ChrisM-S commented 5 years ago

More of an aside, but historically, we used a default 30s temperature logging interval so 1Hz seems a bit excessive for many/most? physical systems we log - e.g. cryogenics, water baths don't really change such that anything real would be lost at this rate. Heavily driven systems like furnaces and some others excepted obviously. If we defaulted to 30s (0.03Hz) we would cut logging and traffic down by an order of magnitude for no cost (30 times longer to fill the database to this level...).

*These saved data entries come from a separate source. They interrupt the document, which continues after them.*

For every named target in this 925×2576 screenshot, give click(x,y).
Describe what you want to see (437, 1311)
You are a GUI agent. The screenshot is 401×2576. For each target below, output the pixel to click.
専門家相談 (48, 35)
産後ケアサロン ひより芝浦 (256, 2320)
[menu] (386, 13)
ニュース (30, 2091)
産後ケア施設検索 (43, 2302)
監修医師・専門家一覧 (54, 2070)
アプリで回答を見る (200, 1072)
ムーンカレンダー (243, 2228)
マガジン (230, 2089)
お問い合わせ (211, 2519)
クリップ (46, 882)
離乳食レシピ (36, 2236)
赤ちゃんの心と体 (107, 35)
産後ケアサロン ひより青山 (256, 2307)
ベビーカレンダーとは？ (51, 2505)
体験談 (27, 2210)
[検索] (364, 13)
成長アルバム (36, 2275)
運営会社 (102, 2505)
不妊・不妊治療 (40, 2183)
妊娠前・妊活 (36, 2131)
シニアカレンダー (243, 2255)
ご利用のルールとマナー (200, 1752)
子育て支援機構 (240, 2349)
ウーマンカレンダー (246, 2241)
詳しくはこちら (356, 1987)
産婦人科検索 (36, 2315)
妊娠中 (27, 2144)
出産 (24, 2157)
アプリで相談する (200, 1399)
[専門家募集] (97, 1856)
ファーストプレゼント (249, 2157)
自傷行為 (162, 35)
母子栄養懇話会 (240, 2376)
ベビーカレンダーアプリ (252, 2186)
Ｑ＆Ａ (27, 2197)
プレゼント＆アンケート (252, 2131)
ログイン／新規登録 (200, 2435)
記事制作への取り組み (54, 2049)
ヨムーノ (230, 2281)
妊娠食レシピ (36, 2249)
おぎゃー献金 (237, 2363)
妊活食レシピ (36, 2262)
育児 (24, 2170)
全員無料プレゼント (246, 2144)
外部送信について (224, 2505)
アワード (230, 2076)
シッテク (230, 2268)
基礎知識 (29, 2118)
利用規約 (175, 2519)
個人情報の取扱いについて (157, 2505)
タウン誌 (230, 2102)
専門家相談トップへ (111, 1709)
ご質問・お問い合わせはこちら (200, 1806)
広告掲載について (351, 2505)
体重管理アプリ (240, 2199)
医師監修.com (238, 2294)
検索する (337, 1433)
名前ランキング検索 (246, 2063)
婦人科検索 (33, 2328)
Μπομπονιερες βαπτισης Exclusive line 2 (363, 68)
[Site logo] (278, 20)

KathrynBaker commented 5 years ago

Chris, are you talking blocks or from the device? Devices under LabVIEW are nearly always on a 100ms timeout, or similar delay. Blocks are usually slower. The items listed are the PVs not the blocks, so this is where we want to potentially keep track of any random spikes and waiting to report an out of range error for 30 seconds might be too long.

ChrisM-S commented 5 years ago

I'm just challenging the assumption that the science/control system needs to know anythings at this rate for slow temperature control (motion, furnaces being a different case). There is no reason that the IOC can't raise an alarm 1s after a limit is reached - but even in this case it could probably wait if it was cryogenics, the system could have been warming up for the 1/2 hour before this anyway. Polling for information which is only going to change very slowly is ultimately pointless!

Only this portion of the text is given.